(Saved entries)
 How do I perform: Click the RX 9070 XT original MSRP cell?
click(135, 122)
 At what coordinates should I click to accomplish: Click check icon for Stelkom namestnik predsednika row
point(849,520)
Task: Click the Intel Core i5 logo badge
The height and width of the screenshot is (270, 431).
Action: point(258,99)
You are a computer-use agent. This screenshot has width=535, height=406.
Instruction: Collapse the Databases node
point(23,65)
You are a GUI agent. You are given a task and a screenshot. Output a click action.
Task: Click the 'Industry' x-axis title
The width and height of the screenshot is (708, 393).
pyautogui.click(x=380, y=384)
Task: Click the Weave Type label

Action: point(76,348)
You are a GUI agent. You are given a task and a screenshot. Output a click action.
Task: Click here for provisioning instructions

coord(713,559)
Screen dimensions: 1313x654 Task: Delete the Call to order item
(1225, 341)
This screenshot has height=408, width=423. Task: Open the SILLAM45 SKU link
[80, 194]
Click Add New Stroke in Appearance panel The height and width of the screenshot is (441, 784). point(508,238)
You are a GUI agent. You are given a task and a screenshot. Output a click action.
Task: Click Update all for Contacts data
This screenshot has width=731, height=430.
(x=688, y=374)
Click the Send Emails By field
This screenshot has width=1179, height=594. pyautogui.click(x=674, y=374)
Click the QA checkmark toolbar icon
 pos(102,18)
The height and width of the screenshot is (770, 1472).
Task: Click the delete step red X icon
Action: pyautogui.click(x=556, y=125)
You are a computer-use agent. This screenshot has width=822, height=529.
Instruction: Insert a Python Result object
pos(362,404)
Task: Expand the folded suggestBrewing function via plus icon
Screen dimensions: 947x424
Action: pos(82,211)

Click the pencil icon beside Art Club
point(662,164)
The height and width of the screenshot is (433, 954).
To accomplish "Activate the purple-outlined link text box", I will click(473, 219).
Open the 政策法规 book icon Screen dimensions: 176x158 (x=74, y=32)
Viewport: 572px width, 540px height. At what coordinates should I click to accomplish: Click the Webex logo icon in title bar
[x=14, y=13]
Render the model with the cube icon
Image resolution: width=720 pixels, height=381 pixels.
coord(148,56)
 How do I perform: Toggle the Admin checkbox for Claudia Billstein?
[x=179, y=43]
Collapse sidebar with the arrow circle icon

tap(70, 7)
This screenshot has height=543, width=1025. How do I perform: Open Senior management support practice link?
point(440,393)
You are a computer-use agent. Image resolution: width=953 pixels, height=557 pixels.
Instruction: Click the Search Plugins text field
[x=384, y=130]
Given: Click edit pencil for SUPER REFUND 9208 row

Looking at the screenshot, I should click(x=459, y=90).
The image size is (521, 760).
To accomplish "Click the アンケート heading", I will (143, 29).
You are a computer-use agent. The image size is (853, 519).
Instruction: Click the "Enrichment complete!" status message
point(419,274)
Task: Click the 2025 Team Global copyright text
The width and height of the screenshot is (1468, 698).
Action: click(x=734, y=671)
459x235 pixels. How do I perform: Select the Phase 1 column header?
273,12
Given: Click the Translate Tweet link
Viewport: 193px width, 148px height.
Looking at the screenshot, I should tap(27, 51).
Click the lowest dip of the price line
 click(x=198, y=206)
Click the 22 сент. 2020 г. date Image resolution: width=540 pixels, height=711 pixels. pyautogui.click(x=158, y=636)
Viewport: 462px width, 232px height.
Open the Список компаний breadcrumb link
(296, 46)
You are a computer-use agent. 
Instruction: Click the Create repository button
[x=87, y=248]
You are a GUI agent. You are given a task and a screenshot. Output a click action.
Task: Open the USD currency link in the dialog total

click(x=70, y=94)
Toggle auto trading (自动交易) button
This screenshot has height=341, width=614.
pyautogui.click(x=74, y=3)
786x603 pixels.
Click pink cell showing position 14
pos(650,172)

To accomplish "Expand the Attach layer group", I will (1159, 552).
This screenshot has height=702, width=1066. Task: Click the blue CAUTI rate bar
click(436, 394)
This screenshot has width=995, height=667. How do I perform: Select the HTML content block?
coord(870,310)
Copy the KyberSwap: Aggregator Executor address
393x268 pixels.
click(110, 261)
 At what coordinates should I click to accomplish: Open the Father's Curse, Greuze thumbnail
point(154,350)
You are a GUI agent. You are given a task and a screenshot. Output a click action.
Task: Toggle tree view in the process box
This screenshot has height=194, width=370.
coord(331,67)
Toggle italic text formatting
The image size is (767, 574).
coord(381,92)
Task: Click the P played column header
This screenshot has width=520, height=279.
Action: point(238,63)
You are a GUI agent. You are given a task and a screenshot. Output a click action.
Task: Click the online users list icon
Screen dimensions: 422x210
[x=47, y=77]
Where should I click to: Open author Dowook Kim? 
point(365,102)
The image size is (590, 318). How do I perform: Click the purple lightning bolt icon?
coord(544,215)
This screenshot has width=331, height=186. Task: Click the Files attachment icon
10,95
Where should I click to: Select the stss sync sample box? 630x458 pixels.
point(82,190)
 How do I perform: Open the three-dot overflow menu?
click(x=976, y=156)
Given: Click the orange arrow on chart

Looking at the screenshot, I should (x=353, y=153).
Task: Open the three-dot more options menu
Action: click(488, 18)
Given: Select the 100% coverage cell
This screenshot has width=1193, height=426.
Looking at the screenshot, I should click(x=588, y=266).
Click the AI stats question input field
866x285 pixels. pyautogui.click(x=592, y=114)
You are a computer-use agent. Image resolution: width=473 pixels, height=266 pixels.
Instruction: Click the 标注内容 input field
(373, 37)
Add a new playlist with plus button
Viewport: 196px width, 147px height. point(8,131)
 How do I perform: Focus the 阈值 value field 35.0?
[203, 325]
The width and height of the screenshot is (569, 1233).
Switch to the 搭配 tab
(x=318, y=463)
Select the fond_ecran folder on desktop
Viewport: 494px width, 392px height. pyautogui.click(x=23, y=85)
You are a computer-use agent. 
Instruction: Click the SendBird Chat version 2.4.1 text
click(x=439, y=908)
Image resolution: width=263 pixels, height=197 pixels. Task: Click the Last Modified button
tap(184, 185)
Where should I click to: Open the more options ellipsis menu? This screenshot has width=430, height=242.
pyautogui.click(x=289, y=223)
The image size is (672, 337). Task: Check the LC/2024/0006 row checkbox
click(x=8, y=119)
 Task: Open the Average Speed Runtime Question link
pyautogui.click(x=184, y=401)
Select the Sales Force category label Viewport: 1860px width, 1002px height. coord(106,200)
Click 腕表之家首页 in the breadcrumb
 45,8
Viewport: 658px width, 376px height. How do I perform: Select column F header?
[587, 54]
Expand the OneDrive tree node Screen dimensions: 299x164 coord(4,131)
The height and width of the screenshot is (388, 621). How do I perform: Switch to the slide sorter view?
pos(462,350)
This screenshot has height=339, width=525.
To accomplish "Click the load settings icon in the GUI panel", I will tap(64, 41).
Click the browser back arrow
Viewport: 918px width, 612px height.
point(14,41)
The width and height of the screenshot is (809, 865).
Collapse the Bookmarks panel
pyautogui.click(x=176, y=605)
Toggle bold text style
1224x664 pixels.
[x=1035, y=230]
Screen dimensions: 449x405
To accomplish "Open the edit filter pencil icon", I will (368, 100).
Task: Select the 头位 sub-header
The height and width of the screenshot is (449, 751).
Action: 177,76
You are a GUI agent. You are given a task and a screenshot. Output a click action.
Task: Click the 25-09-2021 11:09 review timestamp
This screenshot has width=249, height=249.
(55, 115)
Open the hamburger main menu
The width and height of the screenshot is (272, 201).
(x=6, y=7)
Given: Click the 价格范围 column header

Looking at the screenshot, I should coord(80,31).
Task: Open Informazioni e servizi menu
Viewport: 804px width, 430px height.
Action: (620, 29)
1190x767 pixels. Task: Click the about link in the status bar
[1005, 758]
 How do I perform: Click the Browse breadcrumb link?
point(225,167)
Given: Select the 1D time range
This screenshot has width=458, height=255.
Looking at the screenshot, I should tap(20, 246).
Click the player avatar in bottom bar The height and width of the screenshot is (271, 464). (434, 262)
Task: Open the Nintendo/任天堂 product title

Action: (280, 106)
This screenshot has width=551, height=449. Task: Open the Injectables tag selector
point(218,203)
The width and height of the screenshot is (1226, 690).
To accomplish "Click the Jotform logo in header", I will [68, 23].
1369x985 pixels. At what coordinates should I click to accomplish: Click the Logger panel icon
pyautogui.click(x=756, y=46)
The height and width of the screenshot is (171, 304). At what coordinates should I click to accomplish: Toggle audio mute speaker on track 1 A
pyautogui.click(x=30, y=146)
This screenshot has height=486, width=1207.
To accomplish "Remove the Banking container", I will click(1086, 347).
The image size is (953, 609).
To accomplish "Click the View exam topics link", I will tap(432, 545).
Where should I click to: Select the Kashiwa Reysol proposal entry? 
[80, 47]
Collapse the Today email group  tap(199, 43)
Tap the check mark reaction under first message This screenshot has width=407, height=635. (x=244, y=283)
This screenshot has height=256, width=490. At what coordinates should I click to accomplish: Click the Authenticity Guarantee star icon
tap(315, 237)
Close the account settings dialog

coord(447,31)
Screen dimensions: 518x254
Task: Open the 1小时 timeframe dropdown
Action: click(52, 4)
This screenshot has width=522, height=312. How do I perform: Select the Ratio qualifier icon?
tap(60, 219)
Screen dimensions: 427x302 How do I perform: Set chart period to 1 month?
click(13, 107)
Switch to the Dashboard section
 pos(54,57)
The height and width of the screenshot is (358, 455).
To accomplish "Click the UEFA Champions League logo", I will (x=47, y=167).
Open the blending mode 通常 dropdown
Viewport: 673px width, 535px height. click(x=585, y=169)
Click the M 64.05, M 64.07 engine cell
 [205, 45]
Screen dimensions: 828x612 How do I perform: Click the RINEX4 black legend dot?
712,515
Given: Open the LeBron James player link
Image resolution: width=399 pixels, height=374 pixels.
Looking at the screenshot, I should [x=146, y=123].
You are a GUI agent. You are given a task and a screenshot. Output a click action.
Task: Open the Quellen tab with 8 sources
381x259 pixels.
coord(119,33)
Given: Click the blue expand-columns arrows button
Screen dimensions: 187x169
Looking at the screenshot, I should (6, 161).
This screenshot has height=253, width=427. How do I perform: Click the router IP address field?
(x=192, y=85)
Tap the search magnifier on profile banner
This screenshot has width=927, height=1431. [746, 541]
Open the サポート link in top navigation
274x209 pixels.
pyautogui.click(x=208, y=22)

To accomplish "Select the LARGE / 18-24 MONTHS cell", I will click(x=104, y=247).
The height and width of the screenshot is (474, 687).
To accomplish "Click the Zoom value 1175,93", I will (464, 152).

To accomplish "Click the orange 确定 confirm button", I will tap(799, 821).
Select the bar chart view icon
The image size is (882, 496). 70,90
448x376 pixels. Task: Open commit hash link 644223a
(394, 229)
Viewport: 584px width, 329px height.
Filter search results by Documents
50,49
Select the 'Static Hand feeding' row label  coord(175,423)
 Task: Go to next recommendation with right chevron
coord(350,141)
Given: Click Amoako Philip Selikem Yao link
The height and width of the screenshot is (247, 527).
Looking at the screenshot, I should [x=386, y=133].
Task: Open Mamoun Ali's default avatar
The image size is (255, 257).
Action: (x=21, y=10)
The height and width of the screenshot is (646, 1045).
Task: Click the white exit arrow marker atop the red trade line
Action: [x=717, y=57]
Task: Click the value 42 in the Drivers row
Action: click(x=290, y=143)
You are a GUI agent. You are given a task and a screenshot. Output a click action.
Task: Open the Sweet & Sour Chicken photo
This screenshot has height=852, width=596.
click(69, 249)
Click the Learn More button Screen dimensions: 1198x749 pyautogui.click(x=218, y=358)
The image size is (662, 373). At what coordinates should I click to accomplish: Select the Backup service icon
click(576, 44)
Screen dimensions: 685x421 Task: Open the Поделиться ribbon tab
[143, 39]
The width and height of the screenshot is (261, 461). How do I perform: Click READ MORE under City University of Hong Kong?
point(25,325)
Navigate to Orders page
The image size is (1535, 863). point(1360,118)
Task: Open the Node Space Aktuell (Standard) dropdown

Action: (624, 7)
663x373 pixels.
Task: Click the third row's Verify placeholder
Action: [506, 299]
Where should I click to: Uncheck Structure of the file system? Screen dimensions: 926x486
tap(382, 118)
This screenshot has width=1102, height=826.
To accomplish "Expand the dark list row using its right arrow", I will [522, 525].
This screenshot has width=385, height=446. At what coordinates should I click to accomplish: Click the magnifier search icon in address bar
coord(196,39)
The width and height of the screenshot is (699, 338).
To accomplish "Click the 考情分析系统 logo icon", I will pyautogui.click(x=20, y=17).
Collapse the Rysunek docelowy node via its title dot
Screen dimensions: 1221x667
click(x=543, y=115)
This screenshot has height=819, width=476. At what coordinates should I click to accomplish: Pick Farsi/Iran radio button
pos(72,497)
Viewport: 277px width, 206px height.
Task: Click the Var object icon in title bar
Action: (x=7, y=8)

* Activity *
Apply a filter for "tree" to the data above, then copy each line that matches.

* Reply to the exercise *
Task: Toggle tree view in the process box
Expand the OneDrive tree node Screen dimensions: 299x164 coord(4,131)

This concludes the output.